Contrary to popular belief, failing is not an easy task. The global obsession with progress, speed, perfection, wealth, beauty, intelligence, popularity, comfort, convenience and happiness correspondingly relegates setback, slowness, weakness, poverty, ugliness, foolishness, unpopularity, distress, difficulty and melancholy to the realm of failure. With the layers of shame attached to being different or less than the ideal, many of us are afraid to fail. Or whenever we fail, we are anxious about admitting it, much less embracing it or recognizing its aesthetic potential. Most of us may strive to do well materially and socially, but our aversion to risks also corresponds with insignificant, slow or the absence of personal growth. Failure is not just a possible and interesting option; it is important and necessary for an enriching life. The journey, however, is laid with obstructions but also distractions.
Species of Solace
Two popular types of consolation prevail to deter us from taking risks to fail. The first type, which I’ll call The Cradle, shares the modus operandi of the medical sciences. This involves diagnosis (of the causes of your pain) and prescription (by way of medication, anesthesia or surgery) for the sake of finding and completing a cure, preventing relapse and restoring health. Come to mummy! It calls out to our worn-out or wounded soul. Consumer culture, in its myriad varieties of the booze, fashion, the latest electronic gadgets, pop music, fine dining, clubs and drugs, works in a not too dissimilar manner.
The second category of comfort, The Wand, the mainstay of a number of key religions in the world, operates as a magician’s stick that instantly flicks our desire and pain into existence or oblivion.
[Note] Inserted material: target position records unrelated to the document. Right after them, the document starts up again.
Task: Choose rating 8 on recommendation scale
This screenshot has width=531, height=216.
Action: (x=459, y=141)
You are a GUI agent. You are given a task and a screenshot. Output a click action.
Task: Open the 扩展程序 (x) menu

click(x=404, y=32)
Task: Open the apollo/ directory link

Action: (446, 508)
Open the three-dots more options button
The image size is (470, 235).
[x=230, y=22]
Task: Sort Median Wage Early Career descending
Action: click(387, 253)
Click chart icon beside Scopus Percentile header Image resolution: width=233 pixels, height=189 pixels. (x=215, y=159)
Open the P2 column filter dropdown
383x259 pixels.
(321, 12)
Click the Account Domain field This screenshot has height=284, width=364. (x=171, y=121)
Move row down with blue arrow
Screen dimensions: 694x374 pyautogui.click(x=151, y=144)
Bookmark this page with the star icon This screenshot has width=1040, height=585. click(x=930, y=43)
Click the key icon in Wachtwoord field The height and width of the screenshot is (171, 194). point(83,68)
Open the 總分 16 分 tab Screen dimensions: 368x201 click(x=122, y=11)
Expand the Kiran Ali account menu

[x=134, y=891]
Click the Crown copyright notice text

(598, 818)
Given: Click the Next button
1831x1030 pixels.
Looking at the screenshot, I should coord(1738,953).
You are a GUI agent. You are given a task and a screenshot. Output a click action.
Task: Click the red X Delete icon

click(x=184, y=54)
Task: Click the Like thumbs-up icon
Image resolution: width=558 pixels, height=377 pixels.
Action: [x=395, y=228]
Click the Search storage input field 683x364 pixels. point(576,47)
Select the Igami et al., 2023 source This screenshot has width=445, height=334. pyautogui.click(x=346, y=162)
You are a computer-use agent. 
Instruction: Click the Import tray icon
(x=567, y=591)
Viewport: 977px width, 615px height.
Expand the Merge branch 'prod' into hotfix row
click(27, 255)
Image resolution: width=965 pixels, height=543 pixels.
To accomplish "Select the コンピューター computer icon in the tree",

It says this of the problems we encounter: Accept your fate as you accept god, and your sufferings will be gone! I observe that some leading governments today, including secular ones, operate with the same mechanism.
The main problem with the first mode is the decrease, eradication or numbing of pain may be temporary and illusory, and more damaging than helpful in the long run. Alcohol, for instance, which allows one to forget one’s sorrow for the time being, may well, especially when taken in excess, lead to complacency, escapism and ill-health. The main problem with the second mode of consolation is that it dismisses desire with the aim or effect of keeping people contented in their ‘rightful’ place. For instance, if one is unhappy about ill treatment by one’s boss, the New Testament reminds: “Servants, obey in all things your masters according to the flesh….” (Colossians 3.22-4).
Singapore as Cushion
Singapore is a large cushion against failure. In light of the nation’s small size, geopolitical position as having a predominantly Chinese-ethnic populace amidst several Muslim nations, lack of natural resources, post-war turbulences, and ongoing threats to social harmony from ‘oppositions,’ ‘critics,’ ‘communists’ and ‘terrorists,’ the ruling People’s Action Party has long kept a ‘vigilant’ watch over all conceivable aspects of its citizens’ everyday life. These range from education to housing, employment to marriage, health to recreation. This style of governance has inspired a host of labels from critics over the years: “nanny state of Asia” (Iain Buruma, 1972), “third world fascist state” (Gook Aik Suan, 1981), “controlled democracy” (Jon S. T. Quah, 1988), “social engineering” (Barry Wilkinson, 1988), “Singapore bureaucracy” (Thomas J. Bellows, 1989), “authoritarianism” (Daniel A. Bell, 1997), “air-conditioned nation” (Cherian George, 2000), to name a few.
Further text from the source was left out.